There are energy benefits too. "A complete changeover to this new method of food freezing worldwide could cut energy use by as much as 6.5 billion kilowatt-hours each year while reducing the carbon emissions that go along with generating that power by 4.6 billion kg, the equivalent of removing roughly one million cars from roads," said ARS food technologist Cristina Bilbao-Sainz, who works at the USDA’s Healthy Processed Foods Research Unit, a division of ARS's Western Regional Research Center (WRRC) in Albany, California.

Conventional freezing dries and leaves frost on food (spinach). ©free-images.com
Conventional freezing dries and leaves frost on food (spinach). ©free-images.com

Bilbao-Sainz goes on to say that freezing food solid, and maintaining it in that state, takes a tremendous amount of energy compared with isochoric freezing. Their new method also avoids energy-intensive quick-freezing methods that are used to avoid the formation of ice crystals.

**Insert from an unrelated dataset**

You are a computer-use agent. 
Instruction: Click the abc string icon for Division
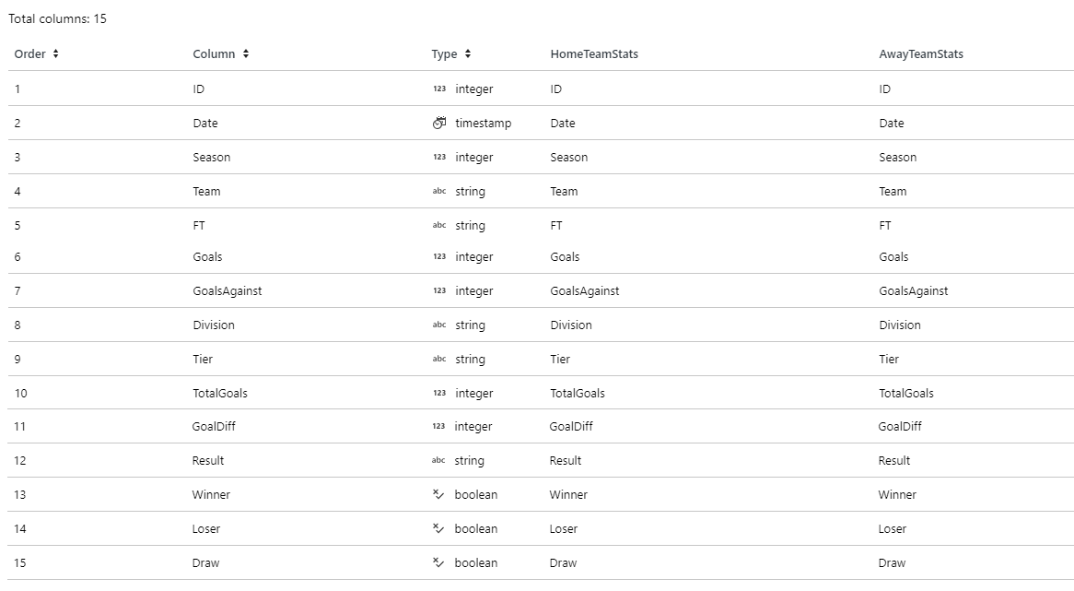(x=439, y=325)
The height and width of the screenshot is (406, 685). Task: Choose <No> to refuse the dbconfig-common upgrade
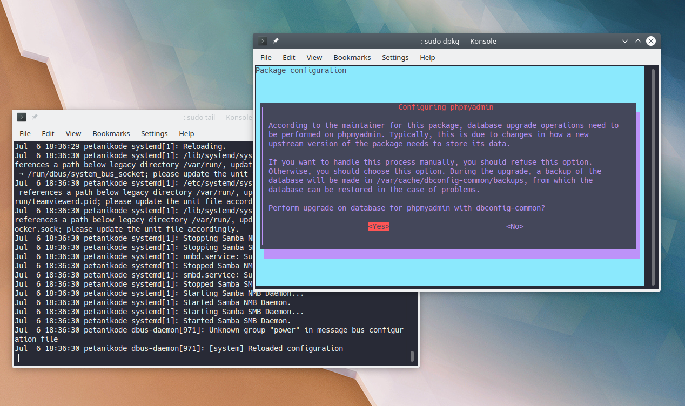click(x=514, y=226)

Moreover, the technology may not be as disruptive as it sounds. Bilbao-Sainz thinks their technology, if adopted as conceived, can be employed without “any significant changes” to already established frozen food manufacturing equipment and infrastructure.


Health and food-safety benefits are achieved with the new method as well. According to the study, which appeared in the journal, Renewable and Sustainable Study Reviews, isochoric freezing kills harmful microbes during processing.

The benefits of the new method are such that adaptation could lead to “the next revolution in freezing foods."

Considering the broad array of benefits associated with isochoric freezing, it is easy to see why the developers are looking for opportunities to advance its acceptance and adaptation. WRRC center director and co-leader of the study, Tara McHugh, said in a February 2022 ARS bulletin, "The entire food production chain could use isochoric freezing.” That includes growers, food processors, product producers, wholesalers and retailers. In other words, this revolutionary form of freezing could be part of every step on the way from farm to table. McHugh says their method can actually be used in a home freezer without requiring a significant investment in new equipment. She believes the benefits of the method are such that adaptation could lead to “the next revolution in freezing foods.”


ARS credits Boris Rubinsky, a UCB biomedical engineer, for developing the team’s isochoric supercooling model, which was initially created to preserve tissues and organs for transplantation. Hence, the technology has great biomedical application potential for preserving tissues and organs that are short-lived outside of the human body and typically preserved for one or two days using expensive cryopreservation techniques.

Conventional cryopreservation (freezing plant tissues at extremely low temperatures) requires a lot of energy. ©ARS/DO55-16/Wikimedia Commons
Conventional cryopreservation (freezing plant tissues at extremely low temperatures) requires a lot of energy. ©ARS/DO55-16/Wikimedia Commons

Isochoric preservation has the potential to extend tissue preservation for many days without structural damage to the tissue and without needing the use of expensive cryoprotectants—substances that inhibit damage from freezing—such as dimethyl sulfoxide (DMSO) or glycerol.


Matthew Powell-Palm, one of the UCB engineers on the team and a lead author of the study, thinks the new method could even be useful to the space industry. It isn’t hard to imagine its potential for food and bio-preservation on long space voyages.


One of the next projects for the developers is to expand on the new technology’s applications and scale them up for manufacturing and industry. The team—ARS and UCB—has already applied for a joint patent for applying their new method to food preservation, a wise decision considering estimates, according to their study, that “the global frozen food market will reach $404.8 billion by 2027.”


As the world’s population continues to grow, finding better ways to preserve food is essential for achieving global food quality, nutrition and security, as well as energy-efficiency. If the researchers’ concept is successfully tested, scaled up and adopted, it could be a game-changer for global food preservation.